▶ _Arbeitsanweisungen_
A: Prüfe anhand der Opernkritik, ob die folgenden Aussagen stimmen, und antworte jeweils mit Ja oder Nein samt den entscheidenden Worten als wörtliches Zitat. (i) In Paris kam das „Rheingold“ im Januar heraus. (ii) Paul-Georg Dittrich hat seinen Kölner Ring mit der „Walküre“ begonnen. (iii) In Paris soll „Siegfried“ im kommenden Januar folgen.
B: Bitte entnimm der Opernkritik wortgetreu den Abschnitt von „DIe Walküre in“ bis „weiß das schon.“.

▶ _Bereitgestellter Auszug_

Ringzeit ist eigentlich immer. In Bayreuth wird es im nächsten Jubiläumssommer nicht nur zum ersten Mal einen „Rienzi“ im Festspielhaus geben. Ebenso interessant dürfte das Experiment eines szenischen KI-Rings werden. Wenn man sich in der Premiumetage der übrigen Wagnerhochburgen umsieht, dann könnte man fast meinen, dass Calixto Bieito und Tobias Kratzer in einen Ring-Wettbewerb auf beiden Seiten des Rheins getreten sind. Kratzer wird neben der Herkulesaufgabe, den Tanker Staatsoper Hamburg als regieführender Intendant flottzumachen und auf Kurs zu halten, in München an seinem Ring weiter basteln.
DIe Walküre in Paris. Foto: © Herwig Prammer – OnP
Nicht von dieser Welt … In Paris setzen Pablo Heras-Casado und Calixto Bieito ihren Ring mit der „Walküre“ fort
Und das einstige Enfant terrible Calixto Bieito ist dabei, Paris und der Opernwelt seine Ring-Version zu servieren. Beide, hübsch der Reihe nach, wie es im Buche steht. Es ist zwar nur ein Kalauer mit etwas makabrem Hintergrund, aber ob sich Paul-Georg Dittrich in diesen Wettbewerb in Köln links- oder rechtsrheinisch einordnet, lässt sich nicht so genau sagen. Mit dem „Rheingold“ hat er rechtsrheinisch in der provisorischen Spielstätte Staatenhaus begonnen. Wenn alles gut (also besser als bisher) geht, wird er vielleicht wieder linksrheinisch, in der dann sanierten Oper mit der „Götterdämmerung“ enden. Aber wer weiß das schon.
Beim Timing haben Bieito und Pablo Heras-Casado in Paris die Nase vorn. Im Januar gab es das „Rheingold“, jetzt folgte die „Walküre“ und im kommenden Januar geht es mit „Siegfried“ weiter.
Es liegt am Erfahrungspotenzial der Pariser Oper, ihres Orchesters und dem seit seinem Bayreuther „Parsifal“ unstrittigen Aufrücken des Spaniers Heras-Casado in die Riege der ersten Garnitur der Wagnerdirigenten, dass wie schon beim „Rheingold“, auch jetzt bei der „Walküre“ musikalischer Hochgenuss von Seine zu vermelden ist. Das Orchester reißt etwa beim stürmischen Vorspiel oder dem Walkürenritt mit und liefert betörend Einschmeichelndes, wenn die Winterstürme dem Wonnemond weichen, und ihm geht auch bei Wotans Abschied nicht die Puste aus. Heras-Casado hat aber auch einen sicheren Instinkt, die Balance zwischen Graben und Bühne zu wahren, wenn es bei den zentralen Dialogszenen zur Sache geht und es aufs Wort ankommt. Das gelingt ihm durchweg. Wenn die Geschwister aufeinandertreffen, dann wird die aufkommende Leidenschaft Siegmunds bei dem charismatisch timbrierten, kantablen Stanislas de Barbeyrac und der sich sicher in allen emotionalen Höhen und Tiefen der Sieglinde bewegenden Eliza van den Heevers zu einem packenden Genuss. Zumal die deutsche Direktion der beiden untadelig ist.

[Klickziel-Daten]
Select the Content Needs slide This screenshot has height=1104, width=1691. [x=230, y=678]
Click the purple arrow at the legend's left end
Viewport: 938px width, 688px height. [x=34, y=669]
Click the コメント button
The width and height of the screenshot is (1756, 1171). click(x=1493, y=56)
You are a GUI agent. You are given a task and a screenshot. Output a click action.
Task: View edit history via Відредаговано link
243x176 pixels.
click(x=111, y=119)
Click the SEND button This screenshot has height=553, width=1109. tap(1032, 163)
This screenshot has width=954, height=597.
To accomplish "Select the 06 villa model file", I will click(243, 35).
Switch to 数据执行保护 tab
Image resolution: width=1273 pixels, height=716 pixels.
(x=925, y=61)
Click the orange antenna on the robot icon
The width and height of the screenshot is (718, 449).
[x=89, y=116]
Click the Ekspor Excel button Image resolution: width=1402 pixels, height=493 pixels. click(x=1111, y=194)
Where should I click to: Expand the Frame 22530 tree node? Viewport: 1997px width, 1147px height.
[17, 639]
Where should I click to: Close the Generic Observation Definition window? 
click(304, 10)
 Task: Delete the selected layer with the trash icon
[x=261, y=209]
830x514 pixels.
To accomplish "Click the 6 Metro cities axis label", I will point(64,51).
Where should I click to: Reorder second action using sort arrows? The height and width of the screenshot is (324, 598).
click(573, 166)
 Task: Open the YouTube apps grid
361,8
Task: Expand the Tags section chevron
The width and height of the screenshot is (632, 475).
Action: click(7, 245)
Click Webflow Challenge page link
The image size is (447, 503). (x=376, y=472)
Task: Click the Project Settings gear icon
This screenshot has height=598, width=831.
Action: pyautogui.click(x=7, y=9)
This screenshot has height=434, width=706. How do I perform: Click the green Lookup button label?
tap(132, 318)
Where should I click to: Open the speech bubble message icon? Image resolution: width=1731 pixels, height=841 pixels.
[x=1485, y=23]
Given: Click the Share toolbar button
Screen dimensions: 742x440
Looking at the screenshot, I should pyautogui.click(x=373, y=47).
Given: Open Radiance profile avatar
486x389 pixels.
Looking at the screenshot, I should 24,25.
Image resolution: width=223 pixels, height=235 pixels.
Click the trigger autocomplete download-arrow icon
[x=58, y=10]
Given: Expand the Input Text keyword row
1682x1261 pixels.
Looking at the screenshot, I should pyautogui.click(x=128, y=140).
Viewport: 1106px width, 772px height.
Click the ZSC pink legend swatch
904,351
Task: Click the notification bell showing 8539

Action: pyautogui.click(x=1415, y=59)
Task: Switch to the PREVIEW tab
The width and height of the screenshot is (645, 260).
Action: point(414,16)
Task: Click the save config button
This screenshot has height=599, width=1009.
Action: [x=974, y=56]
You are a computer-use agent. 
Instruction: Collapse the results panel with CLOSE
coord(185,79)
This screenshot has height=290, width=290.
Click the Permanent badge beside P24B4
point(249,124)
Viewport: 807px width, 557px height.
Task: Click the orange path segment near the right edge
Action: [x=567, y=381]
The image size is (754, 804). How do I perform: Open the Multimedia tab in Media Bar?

▶ _Ergebnisse der Aufgaben_
A:
(i) Ja: »Im Januar gab es das „Rheingold“«
(ii) Nein: »Mit dem „Rheingold“ hat er rechtsrheinisch in der provisorischen Spielstätte Staatenhaus begonnen.«
(iii) Ja: »im kommenden Januar geht es mit „Siegfried“ weiter«

B:
DIe Walküre in Paris. Foto: © Herwig Prammer – OnP
Nicht von dieser Welt … In Paris setzen Pablo Heras-Casado und Calixto Bieito ihren Ring mit der „Walküre“ fort
Und das einstige Enfant terrible Calixto Bieito ist dabei, Paris und der Opernwelt seine Ring-Version zu servieren. Beide, hübsch der Reihe nach, wie es im Buche steht. Es ist zwar nur ein Kalauer mit etwas makabrem Hintergrund, aber ob sich Paul-Georg Dittrich in diesen Wettbewerb in Köln links- oder rechtsrheinisch einordnet, lässt sich nicht so genau sagen. Mit dem „Rheingold“ hat er rechtsrheinisch in der provisorischen Spielstätte Staatenhaus begonnen. Wenn alles gut (also besser als bisher) geht, wird er vielleicht wieder linksrheinisch, in der dann sanierten Oper mit der „Götterdämmerung“ enden. Aber wer weiß das schon.